Published February 18, 2014
Anti-government protesters clash with police in Kiev. -AFP Photo
Anti-government protesters clash with police in Kiev. -AFP Photo

KIEV: Ukrainian riot police stormed the main opposition camp in Kiev Tuesday after clashes left at least seven dead in the bloodiest day in three months of protests, triggering international alarm.

Opposition leader Vitali Klitschko called on women and children to quit the encampment on Kiev's iconic Independence Square as riot police began their assault.

But some 25,000 protestors remained on the square after the expiry of a 6:00pm (1600 GMT) ultimatum from security forces demanding calm be restored.

Police said five civilians and two policemen had died during a day of clashes that turned parts of central Kiev into a war zone.

Protesters seized back control of Kiev's city hall, with around 30 activists setting up a first aid point inside the building, which the opposition had left on Sunday as part of an amnesty deal with the authorities, according to AFP reporters on the scene.

The European Union, UN, US and Nato all voiced concern over the clashes, with EU foreign policy chief Catherine Ashton saying she was “deeply worried about the grave new escalation”.

UN chief Ban Ki-moon called for restraint and dialogue, while Washington said it was “appalled” by the violence and said Ukraine's President Viktor Yanukovych must “de-escalate the situation”.

Nato head Anders Fogh Rasmussen said he was “seriously concerned” and urged “all parties to refrain from violence and to urgently resume dialogue, including through the parliamentary process”.

Smoke bombs and stun grenades

Tuesday saw the first violent clashes since mid-January in the Ukrainian capital, which has been wracked by anti-government demonstrations since President Viktor Yanukovych in November rejected an EU pact in favour of closer ties with historical master Russia.

Protesters briefly seized Yanokuvych's party headquarters after several hundred attacked it with Molotov cocktails and smashed their way inside but later withdrew as smoke continued to billow from part of the building, an AFP reporter at the scene said.

Fighting flared Monday morning after some 20,000 mainly peaceful protesters marched from their sprawling tent encampment towards parliament to demand legislators strip the president of a raft of powers.

Police fired rubber bullets and hurled smoke bombs and stun grenades at protesters who threw paving stones and set two trucks on fire while trying to break through to the heavily-fortified parliament.

German Foreign Minister Frank-Walter Steinmeier warned that the clashes could lead to EU sanctions against individuals responsible for the violence.

“Whoever is responsible for the decisions which has led to the bloodshed in Kiev and other parts of Ukraine should expect Europe to reconsider its position on imposing sanctions on individuals,” Steinmeier said in a statement.

The EU's enlargement commissioner Stefan Fuele, who has been heavily involved in trying to defuse the Ukraine crisis, said the country's acting premier Sergei Arbuzov had told him the government would do all it could to keep the weapons on the street “silent”.

“I was just on the phone with ... Arbuzov telling him that seeing in the streets Berkut, the special police, with Kalashnikov is a source of great concern,” Fuele told journalists in Brussels.

“He assured me that he and the government would do what they can to make sure that those weapons stay silent.
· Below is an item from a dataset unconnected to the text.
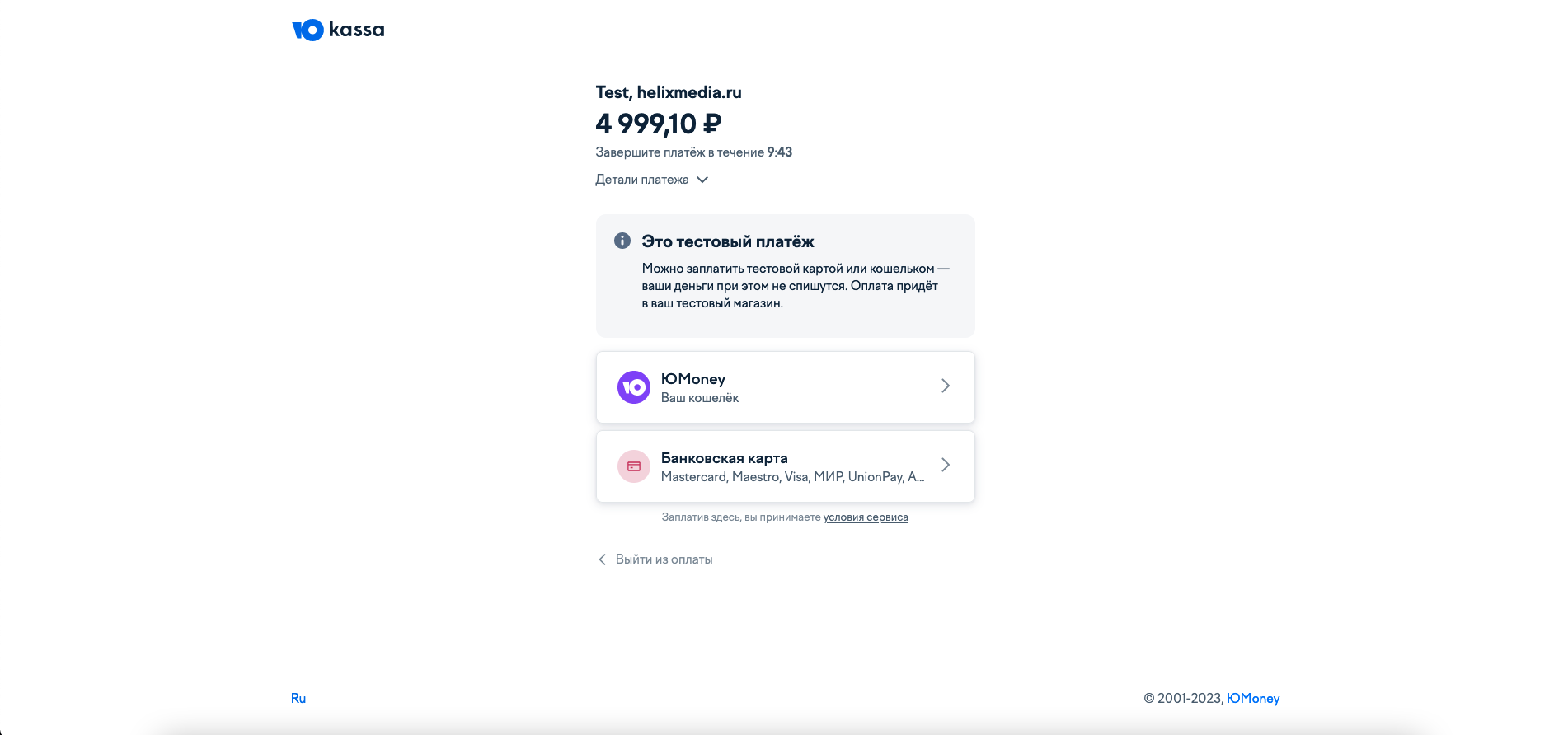This screenshot has width=1568, height=735.
Task: Select Банковская карта payment method
Action: coord(786,466)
For the sake of Ukraine and its future I will pray that he is right.”

Medics working at field hospitals run by the opposition earlier said that three protesters died of gunshot wounds and that around 150 others were injured, of which some 30 were in a serious condition.

Yanukovych's ruling Regions Party said that an employee at its headquarters was also found dead after protesters briefly seized the building.

One policeman died while being taken to hospital after being shot in the neck, the interior ministry said. Kiev police later said that a second policeman had died from gunshot wounds. Some 47 other policemen were wounded, authorities said.

'Civil war'

A top Russian lawmaker said Ukraine was on the brink of a civil war that has been inflamed by the West.

Alexei Pushkov, the head of the lower house's foreign affairs committee, described the violence as an attempt to “seize power through chaos and lawlessness” in comments to the Interfax news agency.

“I consider that a significant amount of responsibility for this falls on the West and Western politicians, who are constantly putting pressure on the Ukrainian authorities,” Pushkov said.

Ukraine's prosecutor-general warned he would seek the “harshest punishments” for those behind the outburst of violence.

“The prosecutor-general will demand the harshest punishments for those who provoked people to carry out today's actions, those who organised it and those who directed it,” prosecutor-general Viktor Pshonka said in a statement.